Regardless, three primary points to keep in mind are:
Your school must be the most prominent entity on your kit. Sponsor logos are perfectly fine, but cannot overwhelm or overshadow the school logo(s).
Teammates within a race must wear identifiably similar kits. Some change is usually workable, but if you completely redesign your outfit, everybody will have to buy new clothes.
Depending on the manufacturing process used, designs may be limited to a small number of solid colors, often with a per-color fee, or unlimited and full color. Talk to your sales representative for details before investing a lot of effort on a final design.
Technically the conference director has to approve your design. In practice they almost invariably don't want to hear about it unless you have many or prominent sponsor logos, or are hoping to significantly change the design but keep it compatible with previous outfits. Look around the photos on this site and other online photo albums for examples of what's generally accepted and a good idea. If you have doubts, don't hesitate to get in touch.

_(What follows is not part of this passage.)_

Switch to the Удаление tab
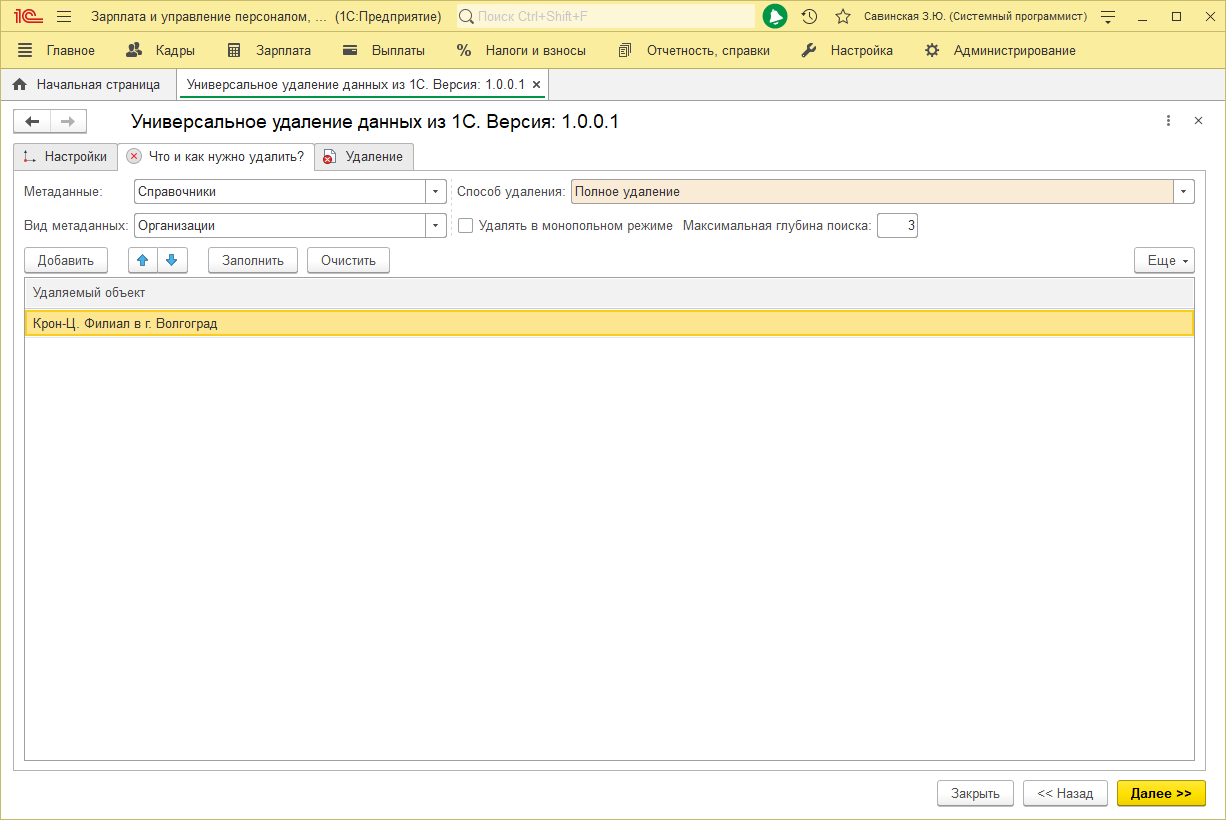Image resolution: width=1226 pixels, height=820 pixels. pos(364,157)
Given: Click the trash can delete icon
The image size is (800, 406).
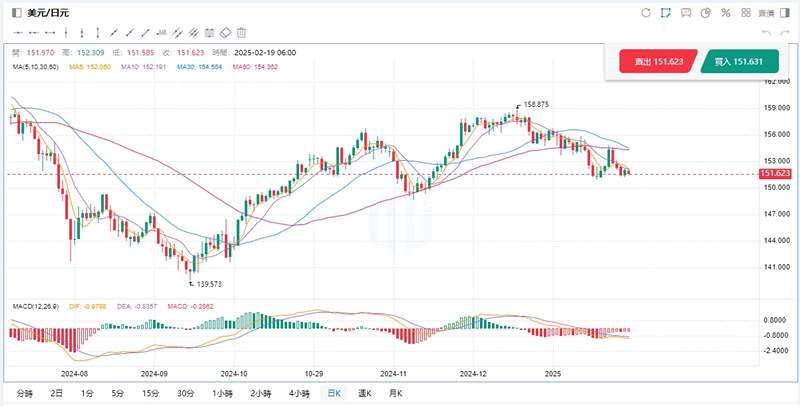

In general it's probably best for teams to try and maintain the same basic outfit for a few years running. Otherwise current racers won't be able to use their stockpile of previous clothes, and alumni will be slightly more alienated from the team.
Also note that some institutions require that clubs get approval before printing clothing, so check with your club sports administration's requirements before beginning the process.
ECCC Logos
Teams are encouraged but not required to include the ECCC logo in their designs. Vector artwork for the conference logo and regional map are available by contacting the Conference Director.
Ordering and Printing
The three most critical parts of the ordering process are:
Do not underestimate the time it will take! You should conservatively budget a few weeks to get the artwork and order squared away, and as much as twelve weeks for the order to actually be printed and shipped to you. That means if you're placing an order for the spring road season, you should aim to have it in by November.
Most manufacturers have minimum order thresholds. The quantity and structure of these varies widely, e.g., per piece or total dollar amount, so talk to your sales representative for details. A common strategy to help meet minimums is to branch out and spread the order beyond the team. There are often many alumni and faculty and staff who don't have a strong relationship with the team that would be very happy to order a school kit.
Most manufacturers require a 50% payment before beginning the printing process. If your team budget can cover this then the club might pay up front. However, it's generally a good idea to collect full payments from all your riders before beginning the process. Similarly, make sure none of the club officers are left footing any part of the bill and forced to chase down people for payment or holding onto a bunch of unclaimed orders.
Finally, if the team budget and school rules permit, it's a very good idea to have the team purchase a small stock of extra kits. This way new club members can buy one from the team right away rather than waiting for the next order.